*Problem statement*. Your answer consists of the lines in the data that contain "will". Copy each of them.
%%
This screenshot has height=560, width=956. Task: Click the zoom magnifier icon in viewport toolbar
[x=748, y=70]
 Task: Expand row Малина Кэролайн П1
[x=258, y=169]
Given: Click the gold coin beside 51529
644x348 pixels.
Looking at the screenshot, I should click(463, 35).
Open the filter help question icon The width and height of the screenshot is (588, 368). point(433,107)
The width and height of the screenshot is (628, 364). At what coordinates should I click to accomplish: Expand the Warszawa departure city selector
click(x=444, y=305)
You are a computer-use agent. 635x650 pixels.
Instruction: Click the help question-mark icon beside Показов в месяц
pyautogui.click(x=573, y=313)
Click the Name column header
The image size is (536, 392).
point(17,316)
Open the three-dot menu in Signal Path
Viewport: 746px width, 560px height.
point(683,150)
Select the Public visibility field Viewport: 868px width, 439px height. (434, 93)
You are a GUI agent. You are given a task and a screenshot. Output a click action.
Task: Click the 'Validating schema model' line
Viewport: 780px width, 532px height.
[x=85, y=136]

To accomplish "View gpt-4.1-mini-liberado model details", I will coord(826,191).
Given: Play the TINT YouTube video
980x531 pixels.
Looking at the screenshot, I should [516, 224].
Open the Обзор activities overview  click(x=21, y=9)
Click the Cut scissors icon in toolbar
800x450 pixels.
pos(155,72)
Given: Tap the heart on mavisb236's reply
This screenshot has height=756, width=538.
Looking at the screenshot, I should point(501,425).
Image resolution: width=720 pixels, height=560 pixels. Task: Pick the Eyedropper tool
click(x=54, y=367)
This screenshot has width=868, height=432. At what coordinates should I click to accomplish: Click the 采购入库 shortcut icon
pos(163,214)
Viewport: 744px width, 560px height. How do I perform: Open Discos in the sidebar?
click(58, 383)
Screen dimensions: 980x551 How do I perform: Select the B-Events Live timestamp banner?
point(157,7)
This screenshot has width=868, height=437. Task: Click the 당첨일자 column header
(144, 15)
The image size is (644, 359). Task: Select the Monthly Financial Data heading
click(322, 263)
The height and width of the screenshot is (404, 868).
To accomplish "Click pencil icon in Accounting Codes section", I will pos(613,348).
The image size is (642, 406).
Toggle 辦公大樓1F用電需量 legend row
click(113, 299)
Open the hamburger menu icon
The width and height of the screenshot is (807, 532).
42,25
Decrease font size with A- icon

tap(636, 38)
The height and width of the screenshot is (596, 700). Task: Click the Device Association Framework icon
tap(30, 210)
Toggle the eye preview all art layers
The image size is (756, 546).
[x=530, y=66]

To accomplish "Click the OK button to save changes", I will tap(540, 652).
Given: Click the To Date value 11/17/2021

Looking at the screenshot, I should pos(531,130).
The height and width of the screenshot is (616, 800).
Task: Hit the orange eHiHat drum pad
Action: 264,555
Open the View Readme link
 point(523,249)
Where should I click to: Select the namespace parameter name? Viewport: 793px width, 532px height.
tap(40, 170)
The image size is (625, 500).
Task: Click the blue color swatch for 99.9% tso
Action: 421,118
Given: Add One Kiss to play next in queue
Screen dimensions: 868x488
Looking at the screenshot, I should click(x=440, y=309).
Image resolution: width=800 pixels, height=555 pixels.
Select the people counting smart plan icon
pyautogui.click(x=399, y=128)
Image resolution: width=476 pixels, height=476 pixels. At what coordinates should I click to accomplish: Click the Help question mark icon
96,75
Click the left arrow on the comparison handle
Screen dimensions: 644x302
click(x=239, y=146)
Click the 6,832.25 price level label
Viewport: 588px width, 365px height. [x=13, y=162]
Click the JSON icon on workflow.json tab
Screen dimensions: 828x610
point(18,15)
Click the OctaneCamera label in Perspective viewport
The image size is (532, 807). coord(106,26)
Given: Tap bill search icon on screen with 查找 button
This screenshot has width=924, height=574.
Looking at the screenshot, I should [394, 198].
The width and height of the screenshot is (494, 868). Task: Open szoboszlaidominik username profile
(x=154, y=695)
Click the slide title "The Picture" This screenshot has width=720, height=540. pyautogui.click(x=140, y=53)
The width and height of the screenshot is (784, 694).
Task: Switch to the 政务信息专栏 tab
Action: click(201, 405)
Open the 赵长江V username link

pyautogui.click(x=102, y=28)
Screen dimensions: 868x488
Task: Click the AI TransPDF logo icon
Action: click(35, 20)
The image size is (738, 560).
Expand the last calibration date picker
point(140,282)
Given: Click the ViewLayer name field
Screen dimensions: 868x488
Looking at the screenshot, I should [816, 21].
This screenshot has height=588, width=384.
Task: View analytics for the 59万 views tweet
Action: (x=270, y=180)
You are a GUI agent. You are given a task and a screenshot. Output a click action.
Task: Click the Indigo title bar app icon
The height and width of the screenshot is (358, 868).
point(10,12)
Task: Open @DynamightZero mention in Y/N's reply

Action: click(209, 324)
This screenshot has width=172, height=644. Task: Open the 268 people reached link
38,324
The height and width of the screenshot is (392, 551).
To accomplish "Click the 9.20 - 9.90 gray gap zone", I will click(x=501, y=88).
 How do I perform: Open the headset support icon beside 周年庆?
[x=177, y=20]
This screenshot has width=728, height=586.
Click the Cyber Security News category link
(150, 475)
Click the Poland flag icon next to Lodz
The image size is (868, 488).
%%
*Completed task*.
To accomplish "View gpt-4.1-mini-liberado model details", I will coord(826,191).
To accomplish "Click pencil icon in Accounting Codes section", I will pos(613,348).
To accomplish "Click the OK button to save changes", I will tap(540, 652).
To accomplish "Click the 9.20 - 9.90 gray gap zone", I will click(x=501, y=88).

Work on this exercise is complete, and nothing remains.